- The United States and Iran have officially signed a memorandum of understanding, fully exempting sanctions related to Iran's oil exports in the banking, transportation, and insurance sectors, allowing it to legally sell crude oil and fuel abroad. This marks a significant marginal shift in global energy supply and the geopolitical landscape of the Middle East.
- An Iranian supertanker successfully departed the Gulf of Oman with its tracking device activated, passing through previously tightly monitored areas by the U.S. Navy, indicating a substantial restoration of maritime transport routes. The market anticipates a significant increase in global crude oil supply in the short term.
- Reuters confirmed that the U.S.-Iran memorandum includes a $300 billion private fund aimed at stimulating investment in Iran, with over half of the funding already committed. The funds are provided by private enterprises from the U.S., the Persian Gulf, and Asia, covering core areas such as energy and logistics.
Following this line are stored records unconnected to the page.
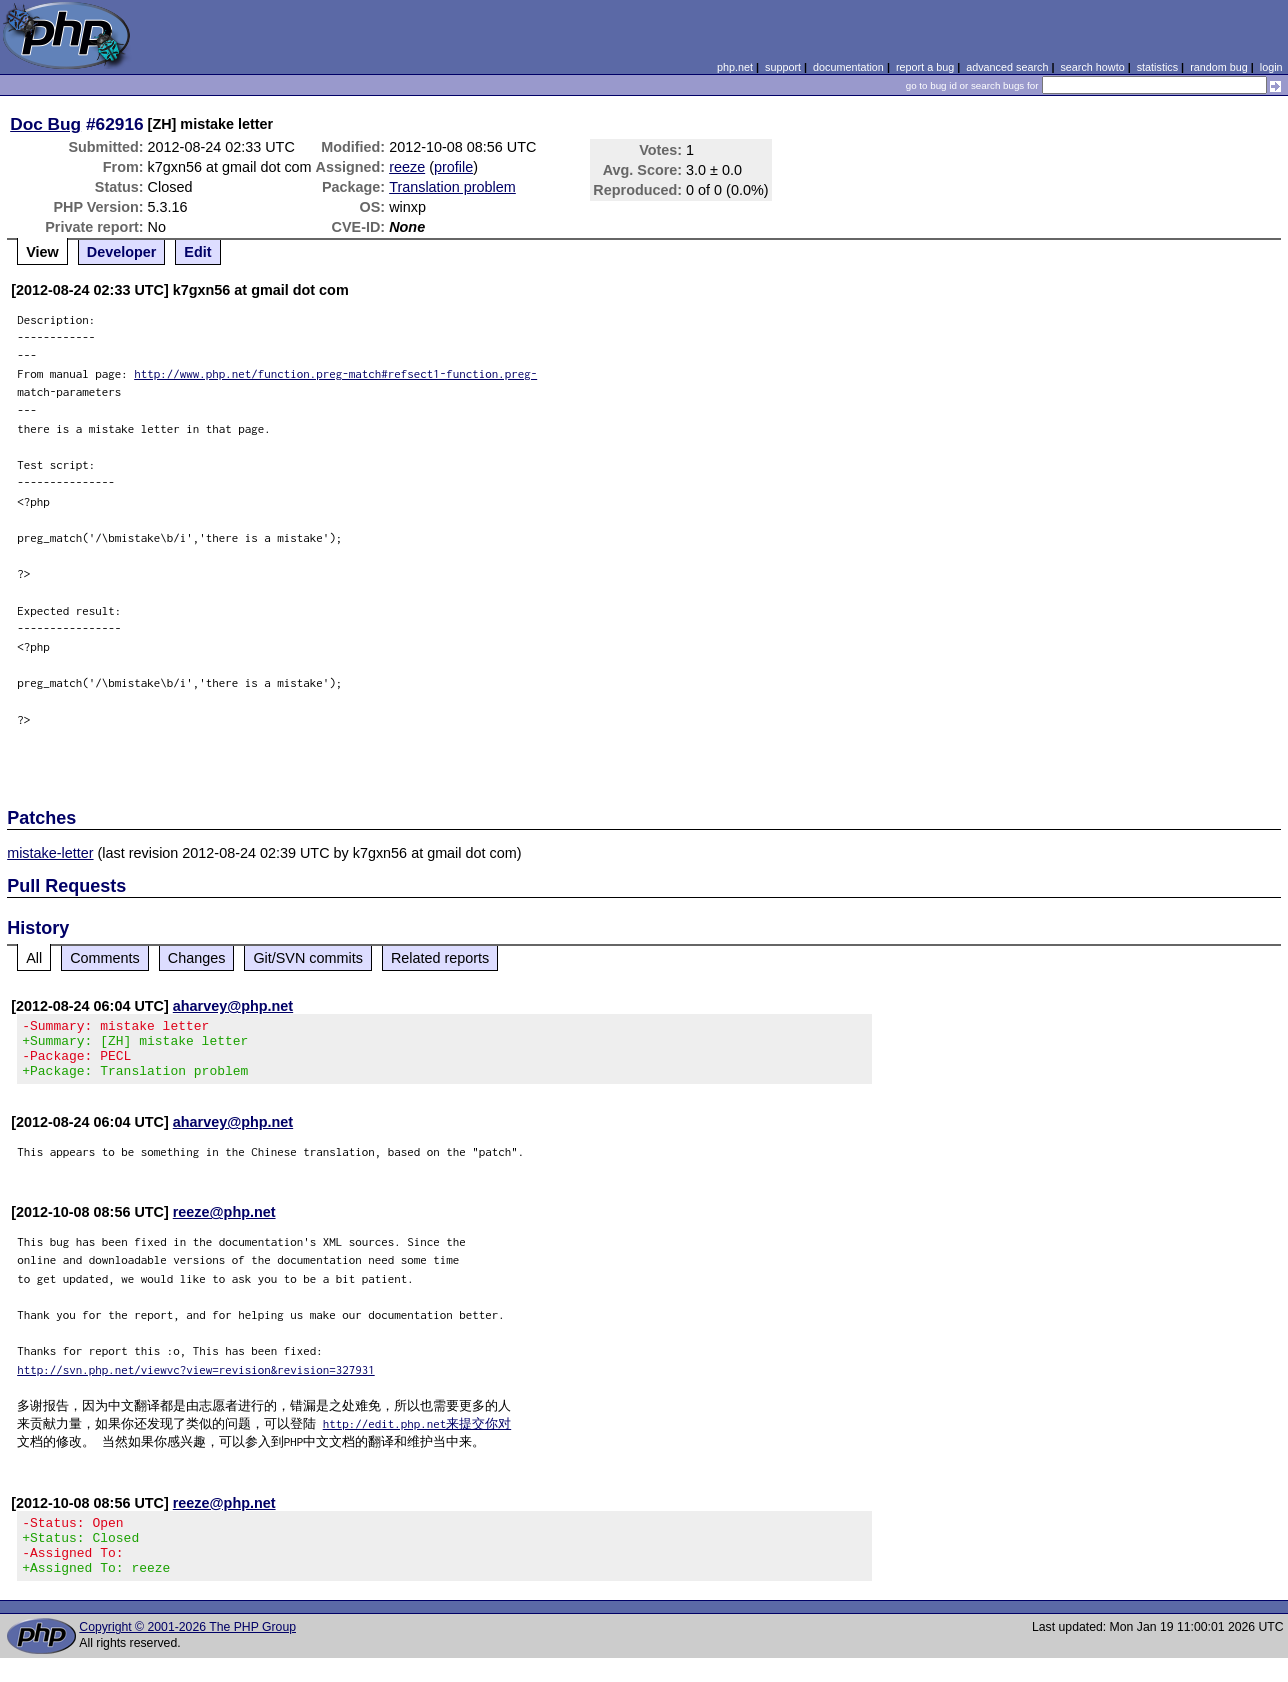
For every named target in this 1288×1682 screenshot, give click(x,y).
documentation (848, 67)
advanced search (1007, 67)
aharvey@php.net (233, 1006)
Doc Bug (45, 124)
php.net (735, 67)
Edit (197, 252)
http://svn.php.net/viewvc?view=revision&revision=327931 (196, 1381)
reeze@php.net (224, 1224)
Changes (197, 958)
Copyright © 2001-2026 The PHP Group (187, 1651)
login (1271, 67)
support (783, 67)
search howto (1092, 67)
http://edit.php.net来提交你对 (417, 1435)
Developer (122, 252)
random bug (1219, 67)
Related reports (440, 958)
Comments (105, 958)
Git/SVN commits (308, 958)
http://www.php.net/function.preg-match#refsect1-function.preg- (335, 373)
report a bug (925, 67)
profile (453, 167)
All (34, 958)
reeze (407, 167)
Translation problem (452, 187)
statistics (1157, 67)
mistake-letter (50, 853)
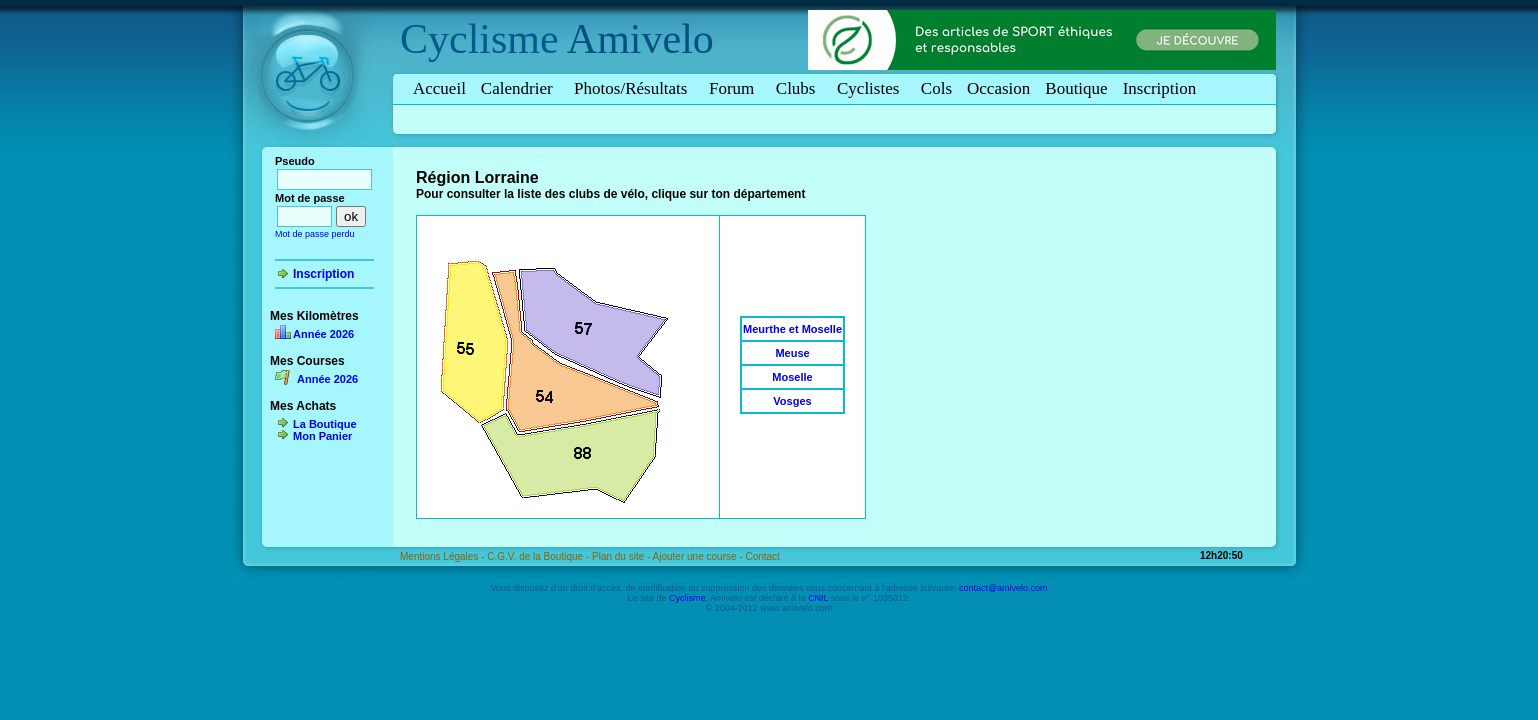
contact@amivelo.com (1003, 588)
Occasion (998, 88)
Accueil (439, 88)
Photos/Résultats (634, 88)
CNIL (818, 598)
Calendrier (520, 88)
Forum (735, 88)
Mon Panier (322, 436)
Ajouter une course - (699, 556)
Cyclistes (871, 88)
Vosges (792, 401)
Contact (762, 556)
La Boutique (325, 424)
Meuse (792, 353)
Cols (936, 88)
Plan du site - (622, 556)
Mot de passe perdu (315, 234)
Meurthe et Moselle (792, 329)
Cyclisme (479, 39)
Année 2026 (323, 334)
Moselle (792, 377)
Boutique (1076, 88)
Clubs (799, 88)
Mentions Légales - (443, 556)
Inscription (1160, 88)
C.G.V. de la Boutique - (539, 556)
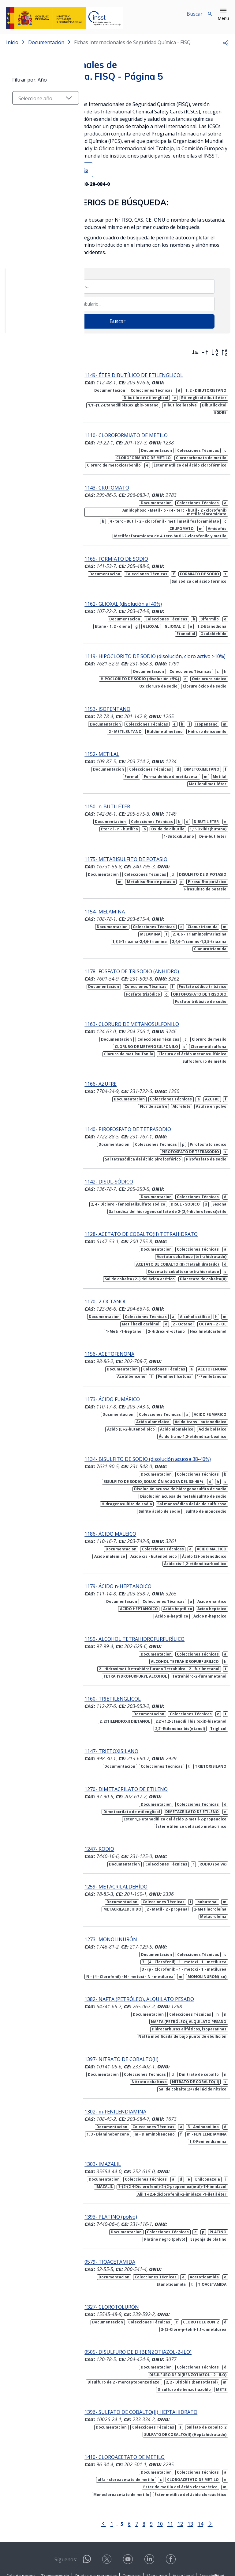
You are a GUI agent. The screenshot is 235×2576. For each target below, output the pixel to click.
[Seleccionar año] (40, 412)
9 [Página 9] (146, 2475)
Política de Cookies (116, 2535)
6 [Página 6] (124, 2475)
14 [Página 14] (195, 2475)
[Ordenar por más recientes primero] (195, 352)
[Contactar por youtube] (128, 2513)
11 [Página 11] (165, 2475)
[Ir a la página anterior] (98, 2475)
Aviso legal (183, 2528)
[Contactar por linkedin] (149, 2513)
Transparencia (55, 2528)
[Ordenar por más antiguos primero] (205, 352)
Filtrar (23, 351)
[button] (223, 14)
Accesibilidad (211, 2528)
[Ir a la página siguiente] (205, 2475)
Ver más (78, 169)
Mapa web (156, 2528)
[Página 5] (117, 2475)
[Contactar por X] (107, 2513)
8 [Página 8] (138, 2475)
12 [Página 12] (175, 2475)
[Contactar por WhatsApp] (87, 2513)
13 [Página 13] (185, 2475)
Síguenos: (65, 2511)
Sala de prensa (20, 2528)
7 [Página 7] (131, 2475)
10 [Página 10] (155, 2475)
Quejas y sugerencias (96, 2528)
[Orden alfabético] (215, 352)
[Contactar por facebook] (171, 2513)
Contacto (131, 2528)
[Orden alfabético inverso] (224, 352)
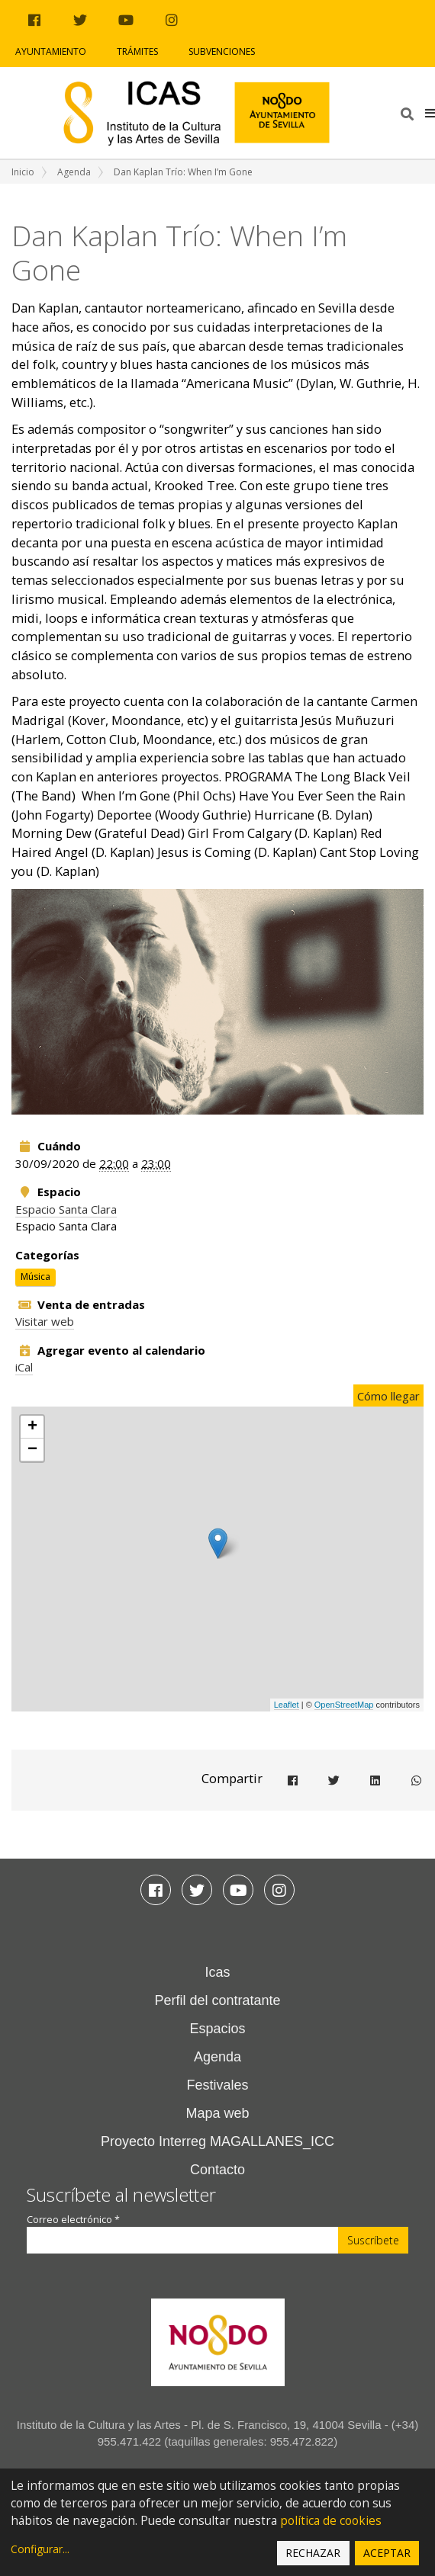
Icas (217, 1972)
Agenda (74, 171)
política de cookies (331, 2521)
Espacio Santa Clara (66, 1209)
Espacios (217, 2028)
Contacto (217, 2169)
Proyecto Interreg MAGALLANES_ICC (217, 2141)
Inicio (22, 171)
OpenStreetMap (344, 1704)
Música (35, 1276)
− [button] (32, 1450)
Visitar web (44, 1321)
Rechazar (312, 2553)
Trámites (137, 51)
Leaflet (286, 1704)
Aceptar (387, 2553)
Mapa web (217, 2113)
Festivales (217, 2085)
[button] (430, 113)
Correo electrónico (73, 2219)
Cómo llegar (388, 1395)
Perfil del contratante (217, 2000)
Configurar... (40, 2549)
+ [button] (32, 1427)
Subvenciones (221, 51)
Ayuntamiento (50, 51)
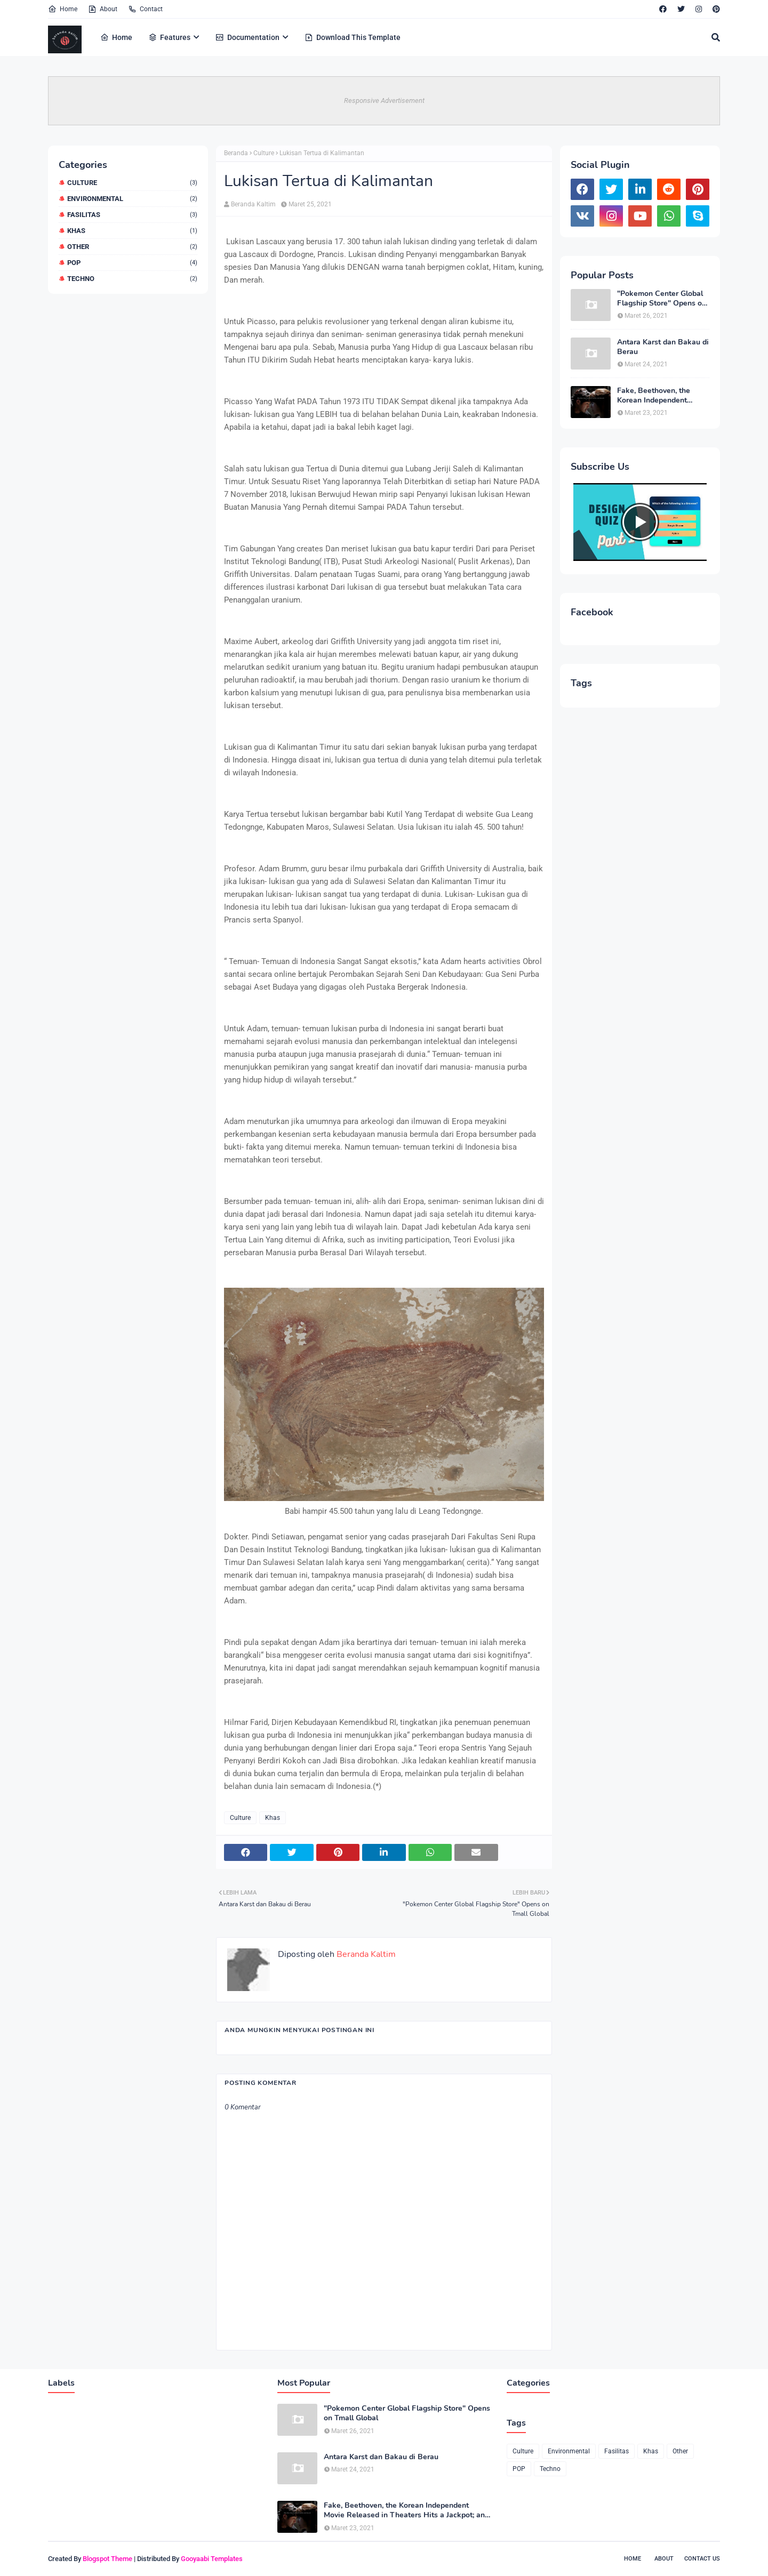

Comprehensive Lifting of Energy Supply Chain Restrictions
According to the latest developments disclosed by the Wall Street Journal, Washington and Tehran reached a political compromise this week. With the signing of the memorandum of understanding, systematic sanctions on Iranian crude oil exports have been officially exempted. The exemption is extensive, not only allowing the sale of crude oil and refined fuels abroad but also covering financial services that have long suppressed Iran's economic lifeline, including cross-border banking settlements, ocean shipping access, and international shipping insurance. On the day of the announcement, an Iranian supertanker loaded with crude oil set sail from Chabahar Port and publicly left the Gulf of Oman with its tracking device activated. This route directly passed through sensitive areas previously blocked by the U.S. Navy without any intervention. This substantial navigation indicates a decisive reversal in the marginal access restrictions of energy transport routes in the Persian Gulf region after months of high tension. If crude oil supply continues to increase, the global tight supply of heavy crude oil is expected to be alleviated in the short term.
$300 Billion Private Fund Injection
Along with the comprehensive lifting of sanctions, a multilateral economic compensation and investment mechanism has also been initiated. Reuters, citing informed sources, reported that the U.S.-Iran memorandum of understanding includes a $300 billion private investment tool. The main function of this fund is to stimulate the reconstruction of Iran's domestic economy by introducing international capital, providing an indispensable economic lever for maintaining the final peace agreement. Notably, this project is entirely within the realm of private investment, without any financial allocations or government grants from the U.S. or Iran, thereby avoiding complex political scrutiny and legal obstacles to the greatest extent. So far, more than 50% of the fund's amount has received clear funding commitments. The background of the investors is highly diversified, mainly composed of top private consortia from the U.S., Gulf Cooperation Council member states, Asia, South America, and Africa. Investment intentions will be fully inclined towards Iran's core infrastructure construction, prioritizing high-frequency funding to industries such as energy development, multimodal transport, heavy industrial manufacturing, and logistics hubs.
From Military Confrontation to Diplomatic Breakthrough
The signing of this memorandum of understanding marks a pivotal turning point in the rapidly evolving geopolitical situation in the Middle East since the beginning of the year. Looking back at the previous developments, the U.S. and Israel launched a large-scale military operation against Iran on February 28, 2026, bringing the region to the brink of full-scale conflict and triggering deep panic in global financial markets over disruptions in the energy supply chain. Subsequently, with the vigorous mediation of Pakistan and other intermediaries, intensive behind-the-scenes negotiations took place. Finally, on June 15, the U.S., Iran, and Pakistan simultaneously announced a phased understanding. According to details of the 14-point draft disclosed by Iranian domestic media, the U.S. and its allies must propose an Iranian reconstruction plan totaling no less than $300 billion within the framework, and the current private fund is the specific commercial implementation of this reconstruction plan. This dramatic shift from hard confrontation to economic cooperation demonstrates that when faced with unbearable war costs, all parties ultimately chose to hedge geopolitical risks through the exchange of leverage.
Marginal Supply Increase and Market Pricing Reassessment
From a macro supply perspective, the legitimate return of Iranian oil supply will disrupt the existing supply-demand balance in the international crude oil market. Market analysts point out that if Iran's daily crude oil exports return to pre-sanction levels in the coming quarters, global crude oil market spare capacity will significantly increase. This potential supply shock will pose the most direct marginal challenge to OPEC and its allies' production cut and price support strategy. Meanwhile, due to the smooth maritime and insurance channels, the risk premium of crude oil trade will face significant compression. If subsequent final comprehensive agreement negotiations progress smoothly, the central price of international oil prices may face downward pressure, thereby alleviating the input inflation pressure of major global economies. However, since the current agreement is only a memorandum of understanding and not a binding treaty, if uncontrollable friction occurs again in the core geopolitical interests of the Middle East, or if there are obstacles in the subsequent funding implementation of the private fund, the geopolitical premium may be repriced at any time in the forward curve.